Negli anni successivi Arlecchino sembra prendere nuovamente congedo dalle scene, dedicandosi alla gestione dei propri averi. Torna sul palco nel 1618, anno in cui lo troviamo impegnato con i Fedeli di Giovan Battista Andreini e Virginia Ramponi a Parma in giugno, a Milano in estate e a Verona in dicembre. Sempre nel 1618 iniziano le trattative per una nuova tournée francese. Inizialmente Luigi XIII individua in don Giovanni de’ Medici, all’epoca protettore dei Confidenti, il possibile intermediario per l’allestimento di una truppa comica da condurre in Francia. La proposta iniziale di Don Giovanni è quella di mandare a Parigi i Confidenti al completo, con l’aggiunta di Lelio, Florinda e Arlecchino. Ma nel 1619 Don Giovanni rinuncia alla trattativa e la troupe viene allestita ancora una volta sul nucleo dei migliori attori in forza alla compagnia ducale.
I preparativi durano oltre un anno, e solo nell’ottobre del 1620 la compagnia si mette in cammino per raggiungere Parigi, dopo la solita sosta a Torino, alla fine dell’anno. Oltre agli Andreini e a Martinelli, fanno parte della spedizione Stefano Castiglioni, Federico Ricci, Giovanni Rivani, Girolamo Garavini, Urania Liberati, Virginia Rotari, Benedetto Ricci e Lorenzo Nettuni. Le recite degli italiani si susseguono con crescente successo per tutto l’inverno e fino a primavera. Arlecchino è però sempre più un corpo estraneo al resto della compagnia, attento esclusivamente al proprio tornaconto, impegnato più a collezionare protezioni illustri che a recitare. Lo stesso Pier Maria Cecchini, prima di essere escluso dalla tournée francese, informava come Martinelli facesse «vita fuori del grembo dei compagni». Nell’aprile del 1621 i comici al completo accompagnano la corte durante un soggiorno a Fontainebleu. Le nuove sollevazioni delle province ugonotte costringono però Luigi XIII a intraprendere una nuova campagna militare, privando di conseguenza gli attori dei principali committenti e di buona parte degli utili previsti. L’impaziente e ormai anziano Tristano si prepara a tornare in patria, ma Giovan Battista Andreini, ormai leader indiscusso del gruppo, è di avviso contrario, e si affretta a firmare con l’Hotel de Bourgogne un impegnativo contratto per tre mesi di recite. La defezione di uno degli attori più importanti rischia di mettere in difficoltà il resto della compagnia, ma Tristano non è abituato a prendere in troppa considerazione le esigenze del collettivo: forte del proprio prestigio, ottenuta licenza di tornare in Italia direttamente dai sovrani, può permettersi di ignorare due lettere sottoscritte da tutti i suoi compagni per denunciarne l’insubordinazione e di mettersi in cammino, ai primi di giugno, verso Mantova.

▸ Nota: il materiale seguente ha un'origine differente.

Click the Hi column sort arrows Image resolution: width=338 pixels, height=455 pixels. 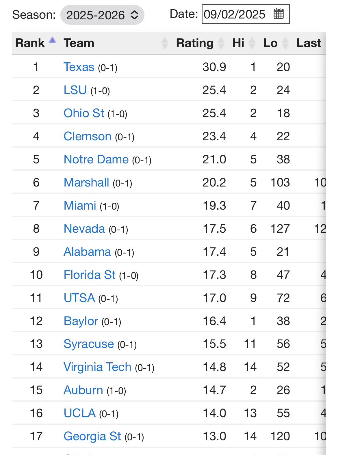[x=252, y=43]
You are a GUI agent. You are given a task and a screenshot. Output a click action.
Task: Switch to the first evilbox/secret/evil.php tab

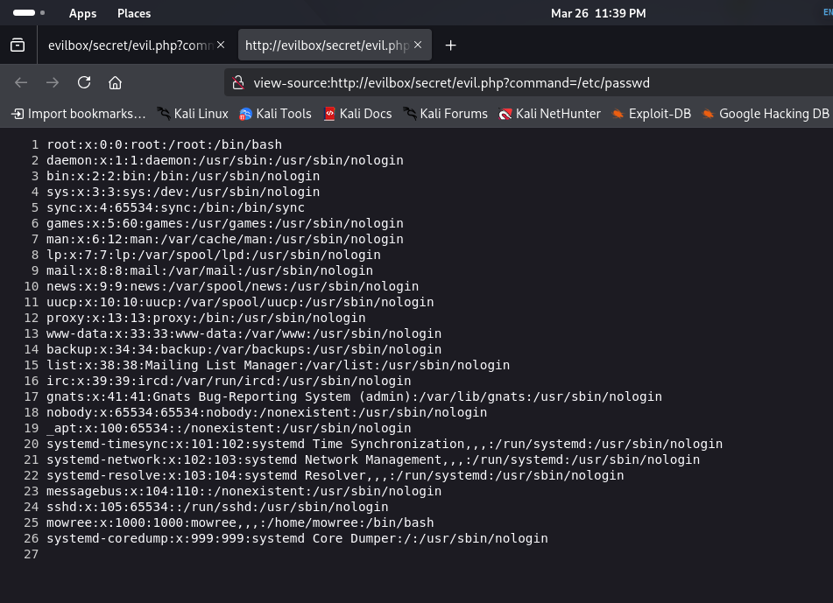[124, 46]
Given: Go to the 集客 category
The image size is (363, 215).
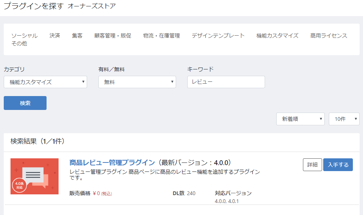Looking at the screenshot, I should pyautogui.click(x=77, y=36).
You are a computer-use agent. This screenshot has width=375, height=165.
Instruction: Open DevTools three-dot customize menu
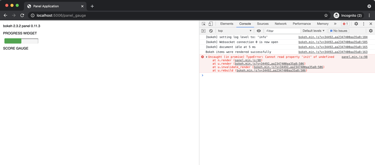click(x=364, y=24)
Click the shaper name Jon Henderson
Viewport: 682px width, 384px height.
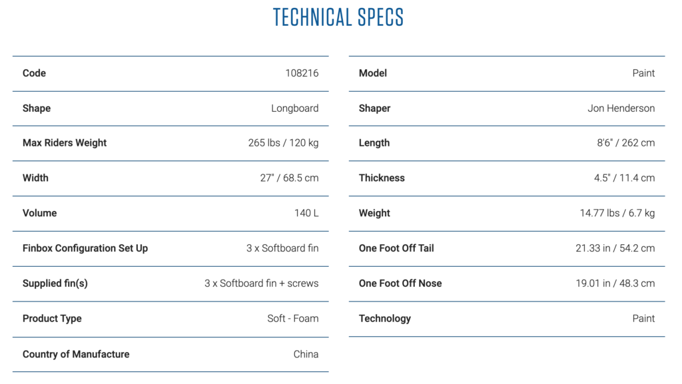pos(621,108)
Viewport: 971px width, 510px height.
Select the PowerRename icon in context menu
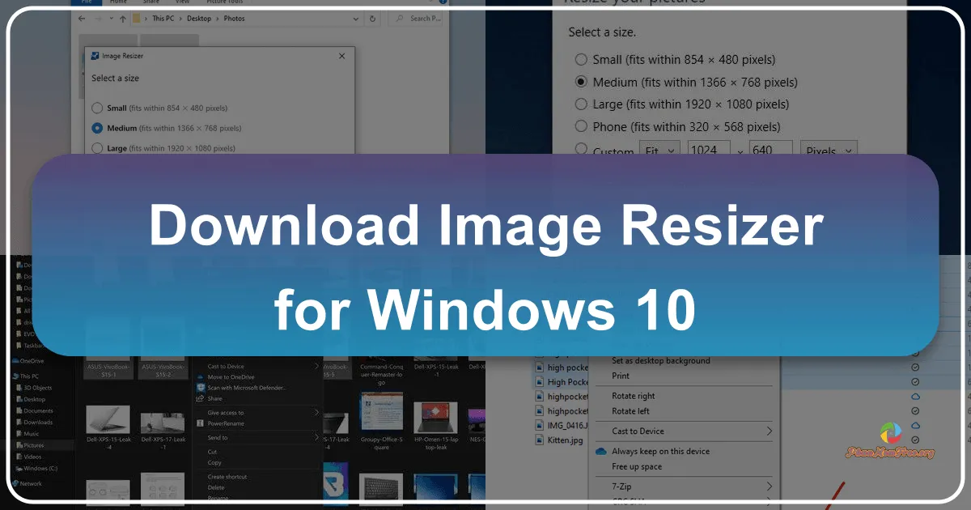pyautogui.click(x=199, y=423)
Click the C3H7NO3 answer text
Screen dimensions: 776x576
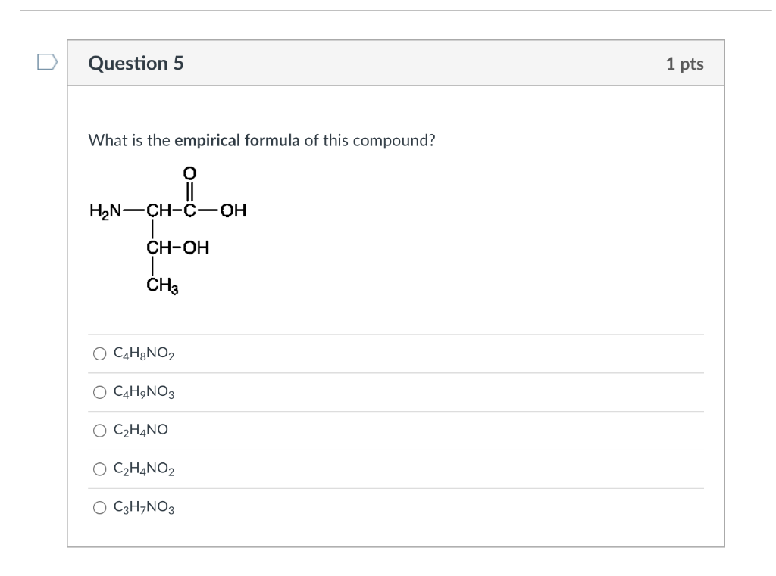coord(142,506)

Negli ultimi anni di vita, le apparizioni sceniche di Tristano sono rare, probabilmente limitate per la maggior parte a brevi performances da camera. Nell’estate del 1623 lo troviamo a Padova nuovamente con i Fedeli, che però abbandona bruscamente durante le rappresentazioni, mentre tra il settembre e l’ottobre del 1626 è impegnato nella compagnia ducale assieme ai Cecchini e agli Andreini. L’anno successivo annuncia una tournée alla corte imperiale, poi fallita a causa di una grave malattia che colpisce il comico durante l’autunno. È questo l’ultimo progetto teatrale di Arlecchino: il 1 marzo del 1630, nella sua casa mantovana in contrada del Mastino, Martinelli muore «di febre et cataro in 2 giorni» (Atto di morte di Tristano Martinelli, 1 marzo 1630, Mantova, Archivio di Stato, Necrologi, vol. 33, c.n.n.).